The fundamental trouble with biometrics is that they can’t be reset. If the pattern of one of your fingerprints is compromised, that’s fine; you have a few backups. But if they’re all gone—some law-enforcement databases contain images of all ten fingers—getting them replaced isn’t an option. The same goes for eyes, which are used for iris or retina scans, and your face. Unlike a compromised password, these things can’t be changed without unpleasant surgery or mutilation.

“If Border Patrol and your bank and your phone all are collecting your fingerprint data, all it takes is one actor who figures out how to manipulate that and you’ve basically wiped out the usefulness of that information,” said Betsy Cooper, the director of the Center for Long-Term Cybersecurity at the University of California, Berkeley.

What’s more, fingerprints and face shape, the two most widely used forms of biometric identification, stay quite stable over time. A study of automatic face-recognition systems from Michigan State’s Biometrics Research Group examined nearly 150,000 mugshots from 18,000 criminals, with at least 5 years between the first and last photo. The researchers found that one off-the-shelf software package was still 98 percent accurate when matching a subject’s photo to one taken 10 years prior. There’s even a field of research that studies how facial software can recognize the same face before and after plastic surgery.

The same Michigan State lab found that fingerprint patterns stay consistent over time, too. This time, the study examined a database of fingerprints from more than 15,000 people who were arrested by Michigan State Police over the span of five years. The results showed that for practical purposes, a 12-year-old fingerprint could be matched with an original, with nearly 100 percent accuracy.
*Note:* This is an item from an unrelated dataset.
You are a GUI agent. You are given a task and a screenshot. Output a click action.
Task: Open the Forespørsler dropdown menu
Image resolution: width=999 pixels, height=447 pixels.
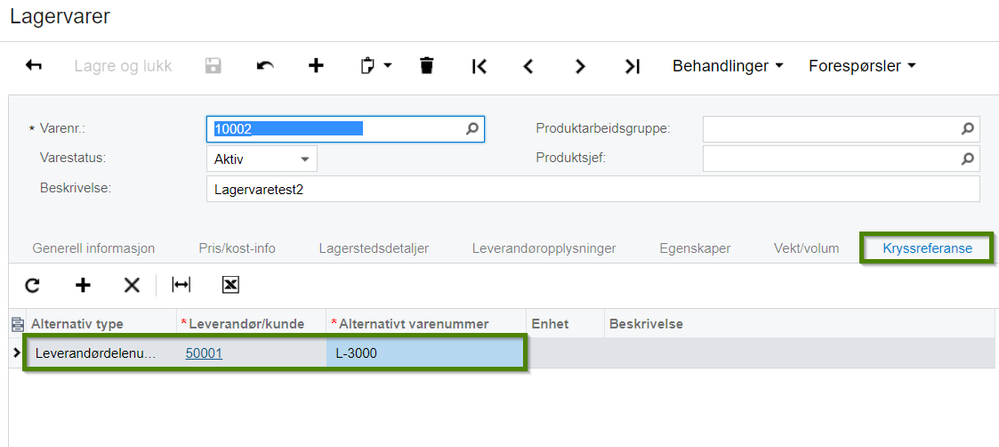coord(862,66)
In another experiment, the group found that children’s fingerprints begin to stabilize at about one year of age, and remain of sufficient quality to identify them for at least a year.

(Not all biometric identifiers remain constant: Pregnancy can alter the blood-vessel patterns in women’s retinas, for example, confusing retinal scanners.)

To overcome the security risk of static fingerprints, irises, and face shapes, some research has turned to the development of changeable biometrics.

In 2013, a team of Berkeley researchers came up with a futuristic system called “passthoughts.” The technique combines three factors: something you know (a thought), something you are (your brain patterns), and something you have (an EEG sensor for measuring brainwaves). To authenticate with a passthought, you think your secret key while wearing the sensor. The key can be just about anything: a song, a phrase, a mental image. The thought itself is never transmitted—just a mathematical representation of the electric signals your brain makes while thinking it.

If someone else were to figure out exactly what you were thinking, they couldn’t impersonate your passthought, because every person thinks the same thought differently. A hacker might be able to defeat the system by using a phishing scheme: by tricking you into thinking your passthought, capturing the output, and later replaying it back to an authentication system to trick it. But you wouldn’t be compromised forever. You can just change your passthought.

Cooper says researchers are exploring ways to use a CRISPR-like system to embed alterable encryption keys into DNA, too. With changeable biometrics that use brainwaves or genetics, you’d have a way to prove you’re you, even if each of your fingerprints has been compromised ten times over.